By Texas StandardJuly 5, 2021 9:30 am

Here are the stories on Texas Standard for Monday, July 5, 2021.

What We Can Expect With Voting Bill during the Special Session

Texas state lawmakers kick off a special session this Thursday. And it’s safe to say a hotly debated voting bill that failed to pass during the regular session is high on Gov. Greg Abbott’s priority list. Here to tell us more about how lawmakers on both sides of the aisle could approach this fight is Patrick Svitek, primary political reporter for the Texas Tribune.

Delta Variant Questions

The delta variant of COVID-19 is now responsible for over a quarter of all coronavirus cases in the United States. Epidemiologists are still studying the variant, but it’s believed to be easier to transmit than its predecessors. For more on what you need to know, we turn to Dr. Fred Campbell, associate professor of medicine at the Long School of Medicine at UT Health San Antonio.

NCAA and Texas Image and Likeness Rule

This month, a state law went into effect that allows college athletes to be compensated for their name and likeness. Texas joins many other states who have passed similar laws. Now, the NCAA has announced it will follow suit, reversing its own previous policy. For more we’re talking with Daron Roberts, founding director of the Center for Sports Leadership and Innovation at the University of Texas at Austin.

Exxon Controversy

ExxonMobil is facing scrutiny again. Last week a lobbyist for the Texas-based oil giant was secretly recorded by a reporter for the environmental group Greenpeace. In the tape, lobbyist Keith McCoy spoke about efforts by the company to dampen climate policies from the Biden administration. The company has since apologized for McCoy’s comments but the fallout is ongoing. Kevin Crowley has been following the story for Bloomberg News, where he reports on the oil industry.

AISD Enrollment Plans

Over the last five years, fast-growing Austin has added close to 300,000 residents. But over that same period, its school district has seen student enrollment fall. Charter schools, private schools, and districts in more affordable suburbs have all contributed.  But like school districts across the state, AISD’s problem worsened due to COVID-19. Enrollment fell by about 5,000 students during the pandemic. KUT Austin’s Claire McInerny looks into why so many families left and follows the district on its journey to get these students back.

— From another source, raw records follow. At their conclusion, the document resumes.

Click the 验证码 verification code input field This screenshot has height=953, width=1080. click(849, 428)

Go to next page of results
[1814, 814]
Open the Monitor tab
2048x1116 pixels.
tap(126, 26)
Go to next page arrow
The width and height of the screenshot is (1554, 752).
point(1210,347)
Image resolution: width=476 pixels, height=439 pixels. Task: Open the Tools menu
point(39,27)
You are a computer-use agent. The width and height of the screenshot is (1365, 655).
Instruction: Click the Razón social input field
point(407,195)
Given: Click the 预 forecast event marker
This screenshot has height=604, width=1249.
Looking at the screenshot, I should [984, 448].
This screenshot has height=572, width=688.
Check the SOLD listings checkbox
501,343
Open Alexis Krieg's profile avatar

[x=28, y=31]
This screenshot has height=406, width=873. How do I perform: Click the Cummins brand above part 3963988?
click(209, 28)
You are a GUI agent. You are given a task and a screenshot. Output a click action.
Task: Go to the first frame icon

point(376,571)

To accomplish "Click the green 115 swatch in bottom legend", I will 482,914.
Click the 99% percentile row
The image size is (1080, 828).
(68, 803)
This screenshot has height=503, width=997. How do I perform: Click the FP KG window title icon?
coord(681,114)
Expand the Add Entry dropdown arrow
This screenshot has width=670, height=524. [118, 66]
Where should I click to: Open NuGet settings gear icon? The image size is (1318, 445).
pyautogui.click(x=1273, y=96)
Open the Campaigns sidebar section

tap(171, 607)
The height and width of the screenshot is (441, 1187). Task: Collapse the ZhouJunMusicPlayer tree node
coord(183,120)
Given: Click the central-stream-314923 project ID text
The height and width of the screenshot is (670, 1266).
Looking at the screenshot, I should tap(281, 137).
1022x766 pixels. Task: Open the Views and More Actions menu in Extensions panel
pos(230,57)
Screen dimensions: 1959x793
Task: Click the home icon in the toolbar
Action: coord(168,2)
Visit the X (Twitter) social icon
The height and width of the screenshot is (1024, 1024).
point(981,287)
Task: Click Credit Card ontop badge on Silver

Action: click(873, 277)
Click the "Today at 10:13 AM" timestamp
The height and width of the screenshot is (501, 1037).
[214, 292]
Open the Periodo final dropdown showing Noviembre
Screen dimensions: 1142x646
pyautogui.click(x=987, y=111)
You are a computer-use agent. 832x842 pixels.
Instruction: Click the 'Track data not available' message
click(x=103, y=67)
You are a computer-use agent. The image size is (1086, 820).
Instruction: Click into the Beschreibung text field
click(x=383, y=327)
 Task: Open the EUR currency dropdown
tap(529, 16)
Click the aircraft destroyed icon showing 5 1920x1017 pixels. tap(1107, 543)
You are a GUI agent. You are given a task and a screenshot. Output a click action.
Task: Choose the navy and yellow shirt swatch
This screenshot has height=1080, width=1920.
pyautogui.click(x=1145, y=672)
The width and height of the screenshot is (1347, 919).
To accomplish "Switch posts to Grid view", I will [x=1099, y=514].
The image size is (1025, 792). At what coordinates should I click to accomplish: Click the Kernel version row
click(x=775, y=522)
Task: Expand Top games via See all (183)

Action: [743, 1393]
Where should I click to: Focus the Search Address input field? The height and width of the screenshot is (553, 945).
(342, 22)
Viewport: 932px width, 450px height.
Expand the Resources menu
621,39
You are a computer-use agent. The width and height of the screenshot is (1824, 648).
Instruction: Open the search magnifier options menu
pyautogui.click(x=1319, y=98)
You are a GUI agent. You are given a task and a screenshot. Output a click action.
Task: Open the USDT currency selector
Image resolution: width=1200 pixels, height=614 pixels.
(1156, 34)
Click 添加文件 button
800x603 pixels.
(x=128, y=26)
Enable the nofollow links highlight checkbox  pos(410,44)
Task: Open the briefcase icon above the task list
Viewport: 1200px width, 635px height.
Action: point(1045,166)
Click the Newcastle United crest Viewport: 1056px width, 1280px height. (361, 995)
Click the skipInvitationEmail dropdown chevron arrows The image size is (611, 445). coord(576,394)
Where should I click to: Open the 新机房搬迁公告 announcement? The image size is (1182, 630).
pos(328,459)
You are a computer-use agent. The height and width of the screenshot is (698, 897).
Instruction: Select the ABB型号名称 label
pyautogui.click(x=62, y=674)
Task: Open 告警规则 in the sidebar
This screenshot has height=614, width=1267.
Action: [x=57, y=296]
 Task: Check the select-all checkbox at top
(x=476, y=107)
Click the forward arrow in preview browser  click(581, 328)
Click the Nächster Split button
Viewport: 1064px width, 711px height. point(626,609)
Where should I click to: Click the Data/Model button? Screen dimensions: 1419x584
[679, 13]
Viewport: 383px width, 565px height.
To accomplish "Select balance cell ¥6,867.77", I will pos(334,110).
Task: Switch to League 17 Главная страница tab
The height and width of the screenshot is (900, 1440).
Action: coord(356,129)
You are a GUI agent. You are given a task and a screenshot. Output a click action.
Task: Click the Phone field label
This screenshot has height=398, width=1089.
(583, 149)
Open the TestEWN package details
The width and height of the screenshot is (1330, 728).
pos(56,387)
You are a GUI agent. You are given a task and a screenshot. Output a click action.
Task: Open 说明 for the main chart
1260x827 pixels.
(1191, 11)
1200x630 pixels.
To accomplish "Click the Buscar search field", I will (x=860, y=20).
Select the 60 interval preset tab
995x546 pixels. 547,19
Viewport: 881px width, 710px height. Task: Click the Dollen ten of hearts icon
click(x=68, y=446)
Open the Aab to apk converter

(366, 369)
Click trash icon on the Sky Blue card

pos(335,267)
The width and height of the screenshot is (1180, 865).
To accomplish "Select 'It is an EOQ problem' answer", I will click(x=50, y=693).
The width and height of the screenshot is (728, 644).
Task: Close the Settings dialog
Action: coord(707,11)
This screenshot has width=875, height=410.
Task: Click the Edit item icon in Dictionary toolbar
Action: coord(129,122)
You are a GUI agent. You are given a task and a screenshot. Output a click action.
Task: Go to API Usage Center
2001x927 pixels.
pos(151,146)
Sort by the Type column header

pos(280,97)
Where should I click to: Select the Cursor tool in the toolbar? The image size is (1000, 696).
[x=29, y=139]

Democratic Strategy for the Special Session

Texas Republicans, emboldened by unfounded claims the 2020 election was “stolen” from Donald Trump, say this special session’s voting legislation strengthens election security. Democrats say it’s there to perpetuate Republican rule by keeping voters of color from the polls. But what is their plan to fight it? Glenn Smith, senior strategist for Progress Texas and a longtime Democratic political consultant, clues us in.

All this and Texas News Roundup, plus Social Media Editor Wells Dunbar with the talk of Texas.